Phil Rees: Dining with Terrorists. (Pan, £7.99.)
When I listen to BBC correspondents talking about 'Marxists', which they frequently find in remote jungles and other desolate places on the planet, I am tempted to think of Cyril.
Cyril and I were young together; he was academically bright, knowledgeable and had even what is now called 'street cred', virtues which earned him considerable grudging respect among us, his peers. His virtues became past tense, however. One summer's evening when four of us, coincidentally apprentices in Irish 'terrorism', were sitting around an open fire where we were camping outside the coastal village of Cushendall in County Antrim.
Probably the subject led to it, I don't remember exactly, but Cyril announced with profound authority that he not only believed in fairies but that he had actually seen and heard fairies! It cost him his credibility; all his intellectual capability was eclipsed by that single absurdity.
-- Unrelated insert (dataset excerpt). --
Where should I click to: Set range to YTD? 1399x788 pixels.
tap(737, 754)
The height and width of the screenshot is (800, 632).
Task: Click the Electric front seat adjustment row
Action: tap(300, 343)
The author of Dining with Terrorists, Phil Rees, was, and maybe still is, a BBC journalist who has worked on Correspondent and Newsnight and who has spent gruelling spells in many of the world's trouble spots. He has dined with people who have killed their political enemies or who have - rather like Bush and Blair - set in train such killings and who for so doing or allegedly doing have become known to us through the media as 'terrorists'.
From his experiences he gives us graphic word pictures of fearsome characters and to his credit he tries to tell their story within the context of what we have been told about them by the western media.
Indeed that is the raison d'etre of Rees's work. It is his effort to define in 'moral' terms the meaning of the word 'terrorist' in light of the awesome legal violence used by and in the control of the modern state, and the brutal reaction that violence frequently spawns. It is a theme often pursued in the Socialist Standard and one expressed in the aphorism 'One man's freedom fighter is another man's terrorist'.
Given such honesty of purpose it is regrettable that the author demeans his work by the undefined abuse of the term 'Marxist': throughout the entire book he uses the word as though it was an essential pre-fix to the words 'terrorist' and 'terrorism' that so confuses him.
In the fashion of the BBC and its journalists, he makes no attempt whatsoever to outline what he perceives to be Marxist or Marxism. Doubtless if he knew, he would realise just how ridiculous it is to suggest that, for example, FARC nationalists in Columbia are killing in order to establish a wageless, moneyless society of common ownership and production for use.
Away from the often-repeated nonsense about Marx and terrorism the book is both interesting and informative but the informed reader will find Rees's belief in fairies more than a little distracting.